Meshaal to AFP: Hamas’s Focus Now Popular Resistance

Meshaal to AFP: Hamas’s Focus Now Popular Resistance

Hamas is looking to focus its energies on popular resistance without giving up its right to wage armed struggle against Israel

Hamas is looking to focus its energies on popular resistance without giving up its right to wage armed struggle against Israel, the resistance movement's leader Khaled Meshaal told AFP in an interview.
  
"Every people has the right to fight against occupation in every way, with weapons or otherwise. But at the moment, we want to cooperate with the popular resistance," the group's Damascus-based leader said in the interview late on Thursday.
  
"We believe in armed resistance but popular resistance is a program which is common to all the factions," he said.

Meshaal's comments were made just hours after he held top-level talks with Palestinian president Mahmud Abbas, who heads the rival Fatah movement, in a bid to cement a stalled reconciliation agreement between the two groups.
  
Speaking to reporters in Cairo, the two leaders approved a two-page document reiterating their commitment to the main elements of the original deal, which was signed in May, and hailed a new era of "partnership" between their two factions.

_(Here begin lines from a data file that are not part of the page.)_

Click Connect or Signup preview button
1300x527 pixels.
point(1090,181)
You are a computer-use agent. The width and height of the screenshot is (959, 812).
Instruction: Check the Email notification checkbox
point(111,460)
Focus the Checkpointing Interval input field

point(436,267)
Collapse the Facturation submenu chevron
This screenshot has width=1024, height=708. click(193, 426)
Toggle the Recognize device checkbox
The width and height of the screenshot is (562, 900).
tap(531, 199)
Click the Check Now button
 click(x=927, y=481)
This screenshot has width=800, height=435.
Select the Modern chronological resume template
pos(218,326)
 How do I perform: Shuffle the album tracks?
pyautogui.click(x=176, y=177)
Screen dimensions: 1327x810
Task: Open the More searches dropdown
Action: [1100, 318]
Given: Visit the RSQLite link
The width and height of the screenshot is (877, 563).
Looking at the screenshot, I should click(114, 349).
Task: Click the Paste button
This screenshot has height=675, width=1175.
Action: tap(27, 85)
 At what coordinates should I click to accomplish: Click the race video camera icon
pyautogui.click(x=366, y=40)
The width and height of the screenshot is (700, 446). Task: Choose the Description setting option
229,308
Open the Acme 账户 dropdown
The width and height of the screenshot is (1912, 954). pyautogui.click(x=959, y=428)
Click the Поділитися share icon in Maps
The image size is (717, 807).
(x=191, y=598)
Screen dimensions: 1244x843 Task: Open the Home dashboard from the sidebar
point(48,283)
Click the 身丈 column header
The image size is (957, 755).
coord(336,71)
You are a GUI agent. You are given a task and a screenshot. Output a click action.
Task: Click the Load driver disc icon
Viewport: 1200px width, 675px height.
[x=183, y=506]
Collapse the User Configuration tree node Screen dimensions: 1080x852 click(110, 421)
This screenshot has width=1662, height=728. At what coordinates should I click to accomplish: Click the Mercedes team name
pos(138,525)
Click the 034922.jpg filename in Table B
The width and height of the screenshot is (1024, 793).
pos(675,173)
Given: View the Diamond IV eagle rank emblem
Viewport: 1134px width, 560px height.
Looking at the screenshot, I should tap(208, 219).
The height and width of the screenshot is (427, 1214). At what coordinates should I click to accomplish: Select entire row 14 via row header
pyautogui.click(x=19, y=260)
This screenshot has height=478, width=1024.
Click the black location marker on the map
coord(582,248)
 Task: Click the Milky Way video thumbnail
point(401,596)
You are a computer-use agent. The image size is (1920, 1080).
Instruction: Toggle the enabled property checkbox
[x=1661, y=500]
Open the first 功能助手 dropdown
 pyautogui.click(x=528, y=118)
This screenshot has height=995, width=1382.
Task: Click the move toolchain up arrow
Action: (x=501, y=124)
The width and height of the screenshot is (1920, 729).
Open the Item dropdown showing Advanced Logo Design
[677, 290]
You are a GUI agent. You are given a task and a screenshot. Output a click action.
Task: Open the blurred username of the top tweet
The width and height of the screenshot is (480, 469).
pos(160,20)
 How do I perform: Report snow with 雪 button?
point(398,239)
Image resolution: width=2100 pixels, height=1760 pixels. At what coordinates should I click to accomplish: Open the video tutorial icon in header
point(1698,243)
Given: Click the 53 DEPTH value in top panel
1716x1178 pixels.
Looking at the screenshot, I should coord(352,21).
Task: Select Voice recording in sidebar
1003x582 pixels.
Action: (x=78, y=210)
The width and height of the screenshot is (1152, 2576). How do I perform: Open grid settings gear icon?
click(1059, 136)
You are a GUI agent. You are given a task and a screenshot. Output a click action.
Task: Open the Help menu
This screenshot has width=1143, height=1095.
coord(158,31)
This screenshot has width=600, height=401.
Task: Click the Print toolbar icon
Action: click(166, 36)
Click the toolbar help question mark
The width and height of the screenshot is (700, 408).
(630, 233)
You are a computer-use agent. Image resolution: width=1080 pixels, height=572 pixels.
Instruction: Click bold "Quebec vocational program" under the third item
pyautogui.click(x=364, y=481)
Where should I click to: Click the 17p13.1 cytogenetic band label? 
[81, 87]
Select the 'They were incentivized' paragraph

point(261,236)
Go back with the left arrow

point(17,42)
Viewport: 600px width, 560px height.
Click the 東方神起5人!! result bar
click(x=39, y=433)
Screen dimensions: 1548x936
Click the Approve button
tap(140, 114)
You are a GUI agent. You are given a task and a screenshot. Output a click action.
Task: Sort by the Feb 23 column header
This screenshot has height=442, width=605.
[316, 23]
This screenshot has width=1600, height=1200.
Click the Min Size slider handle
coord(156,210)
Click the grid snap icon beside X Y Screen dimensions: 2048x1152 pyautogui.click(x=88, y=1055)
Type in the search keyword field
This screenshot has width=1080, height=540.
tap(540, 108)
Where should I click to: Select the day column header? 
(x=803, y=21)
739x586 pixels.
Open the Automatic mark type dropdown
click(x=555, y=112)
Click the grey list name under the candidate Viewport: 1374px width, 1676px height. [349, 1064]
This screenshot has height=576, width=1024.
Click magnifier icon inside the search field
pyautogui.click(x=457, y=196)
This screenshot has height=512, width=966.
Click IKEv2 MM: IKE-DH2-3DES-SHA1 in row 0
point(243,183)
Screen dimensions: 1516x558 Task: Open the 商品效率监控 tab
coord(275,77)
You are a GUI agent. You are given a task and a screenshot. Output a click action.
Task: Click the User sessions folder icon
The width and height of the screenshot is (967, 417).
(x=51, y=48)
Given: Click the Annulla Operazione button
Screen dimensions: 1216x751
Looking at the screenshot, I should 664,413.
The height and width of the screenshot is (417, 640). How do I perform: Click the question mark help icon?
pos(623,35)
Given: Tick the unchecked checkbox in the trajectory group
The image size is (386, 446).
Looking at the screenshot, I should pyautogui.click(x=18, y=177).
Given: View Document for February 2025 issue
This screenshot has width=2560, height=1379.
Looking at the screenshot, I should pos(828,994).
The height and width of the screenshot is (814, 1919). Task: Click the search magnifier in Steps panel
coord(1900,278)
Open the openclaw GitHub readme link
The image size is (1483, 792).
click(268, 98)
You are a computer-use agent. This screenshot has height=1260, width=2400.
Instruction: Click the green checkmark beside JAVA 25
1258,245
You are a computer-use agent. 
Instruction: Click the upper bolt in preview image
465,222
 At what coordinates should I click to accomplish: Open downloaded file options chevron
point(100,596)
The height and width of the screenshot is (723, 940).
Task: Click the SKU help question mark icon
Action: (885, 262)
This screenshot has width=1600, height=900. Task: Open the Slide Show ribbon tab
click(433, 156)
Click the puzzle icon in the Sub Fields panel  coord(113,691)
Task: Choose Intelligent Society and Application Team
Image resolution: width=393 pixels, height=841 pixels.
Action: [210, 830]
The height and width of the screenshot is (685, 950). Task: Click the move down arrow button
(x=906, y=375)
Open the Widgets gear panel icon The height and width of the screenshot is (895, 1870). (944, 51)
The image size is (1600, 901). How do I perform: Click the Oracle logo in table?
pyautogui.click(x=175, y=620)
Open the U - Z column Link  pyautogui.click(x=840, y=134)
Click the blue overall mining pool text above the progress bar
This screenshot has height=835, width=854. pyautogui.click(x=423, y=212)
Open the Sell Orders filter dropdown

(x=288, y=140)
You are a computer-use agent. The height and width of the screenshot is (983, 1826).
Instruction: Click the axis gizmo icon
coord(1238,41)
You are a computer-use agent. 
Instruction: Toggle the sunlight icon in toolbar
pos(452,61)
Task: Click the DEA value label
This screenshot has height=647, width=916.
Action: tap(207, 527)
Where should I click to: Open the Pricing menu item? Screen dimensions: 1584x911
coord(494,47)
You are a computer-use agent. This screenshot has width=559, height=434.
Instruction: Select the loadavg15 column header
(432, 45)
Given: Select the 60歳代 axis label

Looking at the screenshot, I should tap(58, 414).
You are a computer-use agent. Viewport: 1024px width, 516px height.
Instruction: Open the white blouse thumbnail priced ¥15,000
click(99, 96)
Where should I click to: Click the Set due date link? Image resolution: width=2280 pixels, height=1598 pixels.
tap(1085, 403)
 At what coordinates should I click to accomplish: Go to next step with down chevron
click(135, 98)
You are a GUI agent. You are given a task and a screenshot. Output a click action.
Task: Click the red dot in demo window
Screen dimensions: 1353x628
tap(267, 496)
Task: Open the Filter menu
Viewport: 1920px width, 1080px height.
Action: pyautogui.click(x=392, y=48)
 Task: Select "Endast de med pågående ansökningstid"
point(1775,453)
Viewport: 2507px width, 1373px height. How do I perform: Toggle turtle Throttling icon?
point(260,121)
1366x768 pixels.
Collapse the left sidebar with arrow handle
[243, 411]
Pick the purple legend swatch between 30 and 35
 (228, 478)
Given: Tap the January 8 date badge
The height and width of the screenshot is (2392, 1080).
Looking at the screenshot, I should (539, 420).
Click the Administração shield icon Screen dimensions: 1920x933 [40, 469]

The document, a copy of which was seen by AFP, outlines an agreement on "the adoption of popular resistance" which is to be to be strengthened to oppose the seizure of land for Israeli settlement building and construction of the West Bank barrier.

Meshaal did not go into detail about the focus on popular resistance but said the Hamas leadership would ensure the agreement was translated into action. "I asked them to take practical and positive measures to flesh out this agreement," he told AFP.
  
"I have instructed the Hamas leadership (in Gaza and Damascus) to adopt a political line and one with the press that doesn't upset the conciliatory spirit, and that truly reflects the atmosphere of reconciliation "
 
The Hamas chief also brushed off threats by the government of Israeli Prime Minister Benjamin Netanyahu, which has vowed to retaliate should Abbas's Palestinian Authority form a unity government with Hamas.